Your Honey Or Your Lyin Eyes?: The myth of a vibrant moderate Islam
Little wonder that the moderate, influential Muslim Council of Britain refers to Qaradawi as "a voice of reason, understanding and wisdom." Indeed, with moderates like these abounding, how surprised should we be to find Secretary Rice herself while very publicly hosting an Iftaar dinner to mark the end of the "holy month" of Ramadan bestowing a federal promotion on the Muslim Umma, whose creed, she announced, is now the "religion of love" as well as the firmly entrenched "religion of peace." (The ACLU was evidently unavailable for comment.) "We in America," Rice effused, "know the benevolence that is at the heart of Islam."
A MIRAGE
At least we say we do. And we repeat it with all the sincerest, heel-clicking fervor of Dorothy's chanting "There's no place like home" while she hopes against hope that all will be well when she opens her eyes. We all want to believe there is a vibrant "moderate Islam." Not just the State Department, the CIA, the Bush administration, the European Union, and the West, but all people of good will.

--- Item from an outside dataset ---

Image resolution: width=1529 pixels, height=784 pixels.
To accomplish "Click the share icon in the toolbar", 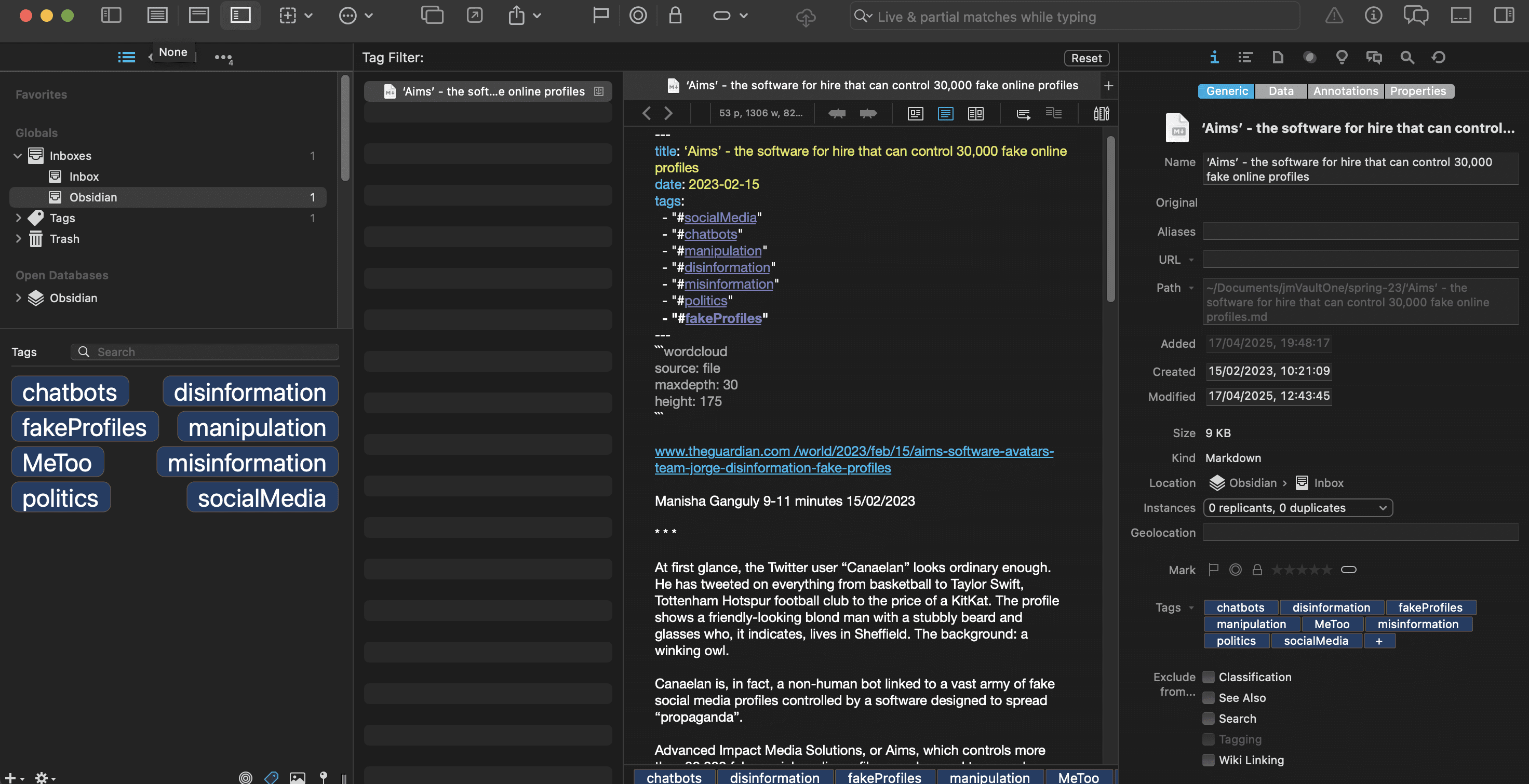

Nonetheless, the contemporary vision of "moderate Islam" as a meaningful force for good is a mirage. Certainly there are moderate Muslim individuals. Large pockets of them, there and there, who have assimilated to the modern world and want only to live in ecumenical peace. But many of the people we call "moderates" are flat-out phonies, the bag-men who rise on the shoulders of the leg-breakers.

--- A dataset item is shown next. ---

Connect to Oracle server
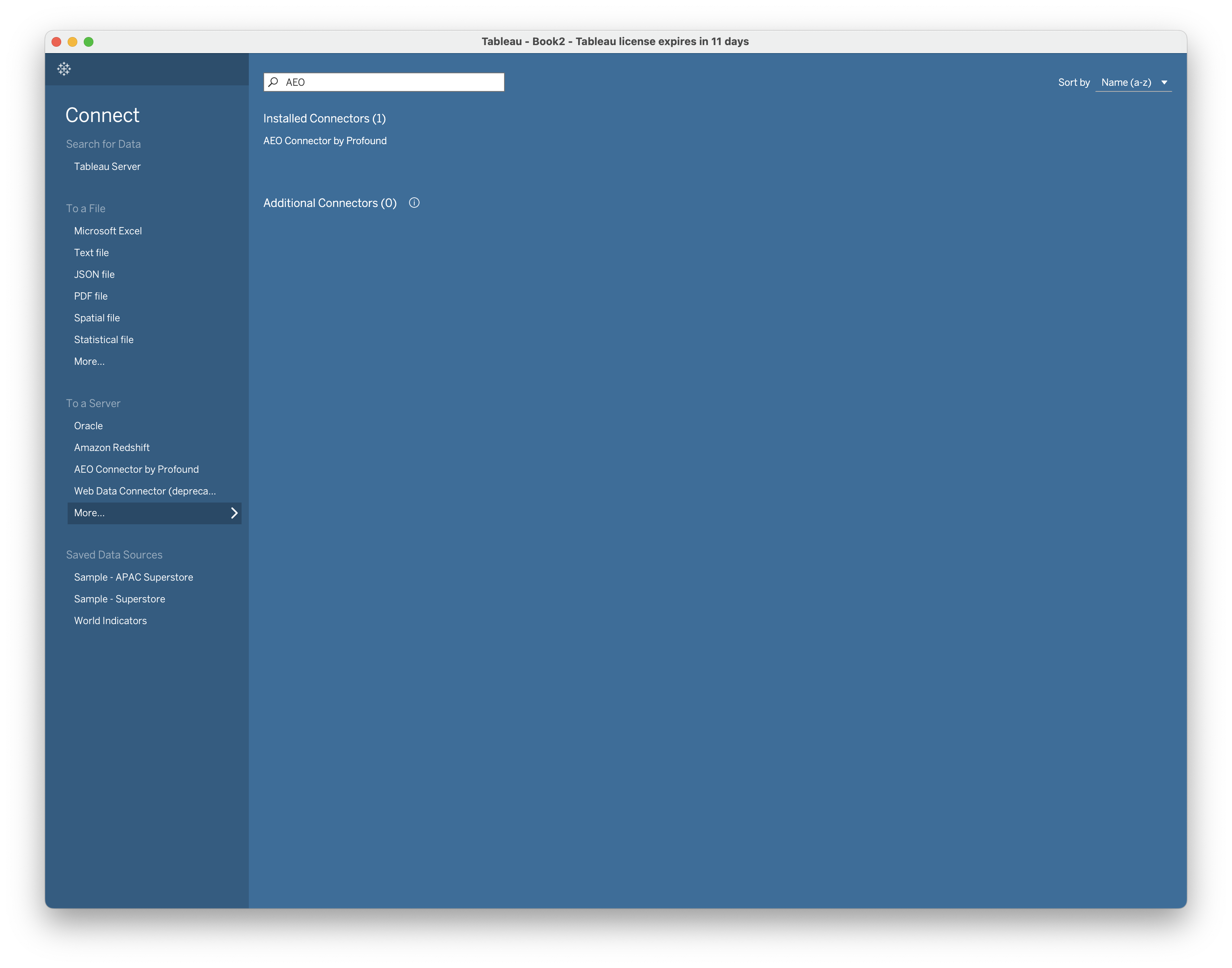 click(x=89, y=426)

The authentic moderates, meanwhile, tarry in muted resistance to the domineering strain of their faith. The strain we like to tell ourselves is a mere fringe. The strain that has just managed, yet again, to unleash untold thousands (not handfuls of militants, but transcontinental thousands) to maraud over a trifling affront. The moderates must carry on by pretending, much like the State Department pretends, that the commands of their scriptures toward brutality, beheading, conquest, death to unbelievers, eternal damnation to apostates, the subjugation of women, the dehumanizing of non-Muslims, and so on either do not exist or have somehow been superseded (even though the Koran is said to reflect the words of Allah Himself, and even though much in it of a threatening nature actually comes later in time than the passages bespeaking moderation and tolerance).